Tuesday, November 27, 2007

Living people who need living people are the luckiest living people in the world

The Durova bulldoza looks to be running out of gas, and I'm getting bored with the whole stink, anyway. So let's move on to something even more fabulous and fun...living people. In particular, living people with biographies on Wikipedia.

You may remember the Seigenthaler mess, and if you don't, anti-WP folks will gladly remind you. A direct result of the bad publicity was Wikipedia's policy on biographies of persons who have not yet stopped breathing. This policy implores WP editors: "We must get the article right." That sentence even includes a footnote to a Jimbo speech, so it's a Very Important Thing on WP.
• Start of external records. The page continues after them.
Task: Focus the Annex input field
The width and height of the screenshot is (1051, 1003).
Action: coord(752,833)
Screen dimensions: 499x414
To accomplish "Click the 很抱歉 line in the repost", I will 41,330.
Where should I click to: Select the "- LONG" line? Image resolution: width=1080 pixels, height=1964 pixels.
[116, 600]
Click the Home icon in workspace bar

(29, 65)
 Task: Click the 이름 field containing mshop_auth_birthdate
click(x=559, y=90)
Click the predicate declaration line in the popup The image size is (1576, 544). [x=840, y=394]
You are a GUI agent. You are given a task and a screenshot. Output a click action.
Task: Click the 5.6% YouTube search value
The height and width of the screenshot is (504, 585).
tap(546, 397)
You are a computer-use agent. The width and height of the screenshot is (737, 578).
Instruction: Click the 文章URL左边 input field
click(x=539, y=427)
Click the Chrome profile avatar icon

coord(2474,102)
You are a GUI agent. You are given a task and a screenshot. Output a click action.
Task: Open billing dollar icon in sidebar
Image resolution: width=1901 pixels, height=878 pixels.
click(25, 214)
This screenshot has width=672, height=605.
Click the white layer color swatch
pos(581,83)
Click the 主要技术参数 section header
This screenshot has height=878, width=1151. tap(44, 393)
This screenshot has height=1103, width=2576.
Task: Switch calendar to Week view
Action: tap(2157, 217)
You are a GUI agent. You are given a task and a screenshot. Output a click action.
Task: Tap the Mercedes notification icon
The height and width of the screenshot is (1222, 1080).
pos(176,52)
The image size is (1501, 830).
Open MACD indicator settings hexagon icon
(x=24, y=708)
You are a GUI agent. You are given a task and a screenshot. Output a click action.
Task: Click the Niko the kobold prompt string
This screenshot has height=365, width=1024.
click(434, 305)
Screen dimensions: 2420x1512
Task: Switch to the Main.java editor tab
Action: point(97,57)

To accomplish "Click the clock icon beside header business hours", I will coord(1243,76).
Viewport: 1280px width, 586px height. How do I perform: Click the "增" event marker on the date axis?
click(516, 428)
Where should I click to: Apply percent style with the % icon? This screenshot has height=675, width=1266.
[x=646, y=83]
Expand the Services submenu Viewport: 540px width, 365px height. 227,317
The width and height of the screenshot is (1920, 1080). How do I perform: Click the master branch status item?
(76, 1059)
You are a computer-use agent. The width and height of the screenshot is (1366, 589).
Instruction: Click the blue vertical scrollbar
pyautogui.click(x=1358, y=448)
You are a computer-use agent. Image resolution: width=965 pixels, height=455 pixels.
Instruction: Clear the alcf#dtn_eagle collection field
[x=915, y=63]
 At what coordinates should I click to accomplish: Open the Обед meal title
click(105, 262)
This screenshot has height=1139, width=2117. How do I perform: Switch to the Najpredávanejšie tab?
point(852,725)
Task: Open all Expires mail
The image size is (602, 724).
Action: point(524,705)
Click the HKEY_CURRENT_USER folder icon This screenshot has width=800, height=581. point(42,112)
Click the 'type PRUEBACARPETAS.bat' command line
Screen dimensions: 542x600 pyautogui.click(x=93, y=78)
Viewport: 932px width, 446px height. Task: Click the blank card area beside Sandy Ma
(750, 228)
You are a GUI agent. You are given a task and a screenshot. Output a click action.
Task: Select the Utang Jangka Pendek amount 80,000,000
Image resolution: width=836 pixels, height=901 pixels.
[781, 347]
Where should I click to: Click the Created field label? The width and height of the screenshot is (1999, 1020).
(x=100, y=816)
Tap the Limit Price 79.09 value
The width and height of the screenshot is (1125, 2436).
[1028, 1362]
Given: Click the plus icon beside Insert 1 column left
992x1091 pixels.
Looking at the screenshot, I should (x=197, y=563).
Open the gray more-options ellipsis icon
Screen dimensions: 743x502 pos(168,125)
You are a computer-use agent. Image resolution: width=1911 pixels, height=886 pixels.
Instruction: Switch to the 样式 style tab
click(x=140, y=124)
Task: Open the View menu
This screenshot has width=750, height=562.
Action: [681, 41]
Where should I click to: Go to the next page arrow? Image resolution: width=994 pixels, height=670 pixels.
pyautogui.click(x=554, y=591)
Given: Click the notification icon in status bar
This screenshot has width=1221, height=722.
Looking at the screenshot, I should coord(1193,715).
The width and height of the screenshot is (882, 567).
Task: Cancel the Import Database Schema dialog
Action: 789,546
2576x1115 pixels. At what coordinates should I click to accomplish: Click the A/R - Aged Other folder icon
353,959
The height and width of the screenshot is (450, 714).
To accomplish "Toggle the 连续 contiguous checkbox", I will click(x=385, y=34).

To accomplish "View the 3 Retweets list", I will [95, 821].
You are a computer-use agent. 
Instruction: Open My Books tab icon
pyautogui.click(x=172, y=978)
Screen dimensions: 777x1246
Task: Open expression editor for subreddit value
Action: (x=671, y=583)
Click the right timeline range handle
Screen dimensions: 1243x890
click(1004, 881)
The bottom line is that Wikipedia can't contain unflattering information about non-room-temperature individuals without loads of footnotes and references and links and documents and other stuff designed to keep the encyclopedia from getting sued. Frankly, I think the BLP policy, as it's usually acronymed, goes a little overboard sometimes, and I've said so on-wiki. For instance, the article on Crystal Gail Mangum got deleted because WP apparently has to be real, real nice to fantasists who almost ruined the lives of innocent people.

But by and large, I can see the need for extra caution on these articles. A pleasant example for me is the entry on Terry Teachout, an arts critic and blogger. I wrote the original article on Terry and I've updated it now and then. Terry occasionally drops by the article and updates it himself. For some reason that's supposedly a no-no on Wikipedia, though Terry begs to differ.

I also don't understand why still-sentient persons can't edit their own articles on Wikipedia. If they make good edits, fine. If they make bad edits, fix 'em. And you could say the same about any other editor.

The reason that this entry is pleasant for me is that Terry once publicly thanked moi for fixing some crude vandalism to the article. He didn't mention my name, but I preferred it that way. The incident was tiny, but it reminded me that there are real people out there behind those Wikipedia entries. And if I do a decent job, I might even get a thank-you note once in a while. And if I don't do a decent job....well, I'll stay as decent as I can.